If you have been contacted with the IRS, you need to contact an attorney even more urgently. It’s possible that you are now the subject of a federal investigation. Investigators are trained to get you to make statements that incriminate yourself. They’re also allowed to lie to you about the nature of their questions.
There are two ways that a person might become the executor of someone’s estate. First, in the case that there’s a will, this document may name them as the estate executor. They will be the one responsible for making sure that all instructions in the will are carried out. In cases that don’t involve a will, an administrator will be appointed by the probate court. Usually, it will be a family member or widowed spouse who volunteers.
Executors don’t necessarily need to have a strong financial background. In fact, many of them don’t.
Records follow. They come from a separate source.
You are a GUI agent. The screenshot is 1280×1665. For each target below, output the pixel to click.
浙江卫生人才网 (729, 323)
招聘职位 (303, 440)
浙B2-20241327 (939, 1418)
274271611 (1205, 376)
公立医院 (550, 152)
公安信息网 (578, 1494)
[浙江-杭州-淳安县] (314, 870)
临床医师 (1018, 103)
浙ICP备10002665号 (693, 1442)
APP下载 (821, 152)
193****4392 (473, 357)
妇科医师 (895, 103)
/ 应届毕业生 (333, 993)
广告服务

What you need to do is determine what assets belong to the estate, pay the debts and taxes that are owed, and distribute the remains among the beneficiaries of the will or the heirs by rights.
If you mishandle the filing of back taxes or tax returns, you are the one responsible for the missing funds. You will be the one on the hook for the income, the interest, and any penalties incurred. That’s the case even in situations where you take on a professional accountant or attorney to handle the legal aspects. For this reason, it’s vital that you work with educated professionals that you trust wholeheartedly.
There are a few different problems that can pop up when you’re dealing with estate taxes.
You need to file one last 1040 tax return for the deceased party. It will report all income and tax obligations from the first day of the year through the day of death. This return must be filed by the usual federal due date, which is in the year following the death. Failing to file this document is a serious breach.
In cases where the deceased person wasn’t married, everything about the 1040 remains as it usually does. If they have a spouse who’s survived, it’s possible to file a joint tax return the same way you would if both parties were alive. A joint return will include the income and tax deductions of the living spouse, plus whatever income and deductions the deceased had prior to death.
You might run into issues when there are large amounts of unpaid medical bills. The executor of an estate is required to decide how to declare these. If the expenses exceed 7.5 percent of the deceased’s adjusted income, you can deduct all the unpaid expenses above that from the 1040 total. That way, you don’t have to pay taxes on a large portion of the income.
Wealthy estates must pay a federal estate tax. You won’t need to worry about this unless the estate was more than eleven million dollars. But if you do, you can deduct the unpaid expenses on the estate tax return instead. This is a more tax-advantaged choice, because it allows you to save 40 percent in taxes instead of just 10 to 20 percent.
You might also be in the position of filing a tax return for the estate. This is the case for any estate that generates new income following the death of the holder. Many people aren’t aware of this step, and you could get in trouble for underreporting taxable income if you don’t file the form.
The twelve-month period for income taxes starts the day after the person dies and continues until it’s been a year since their death. It’s not subject to the usual federal scheduling.
An estate tax return is required, as mentioned, for estates meeting a wealth threshold of about eleven million dollars. There are complicated rules regarding taxes and gifts with estates. If you don’t properly report the gifts or pay the gift taxes, you might be subject to penalties.
If you find yourself in the position of handling this large an estate, it’s best to get both an accountant and tax attorney to prevent potential problems from occurring in the first place.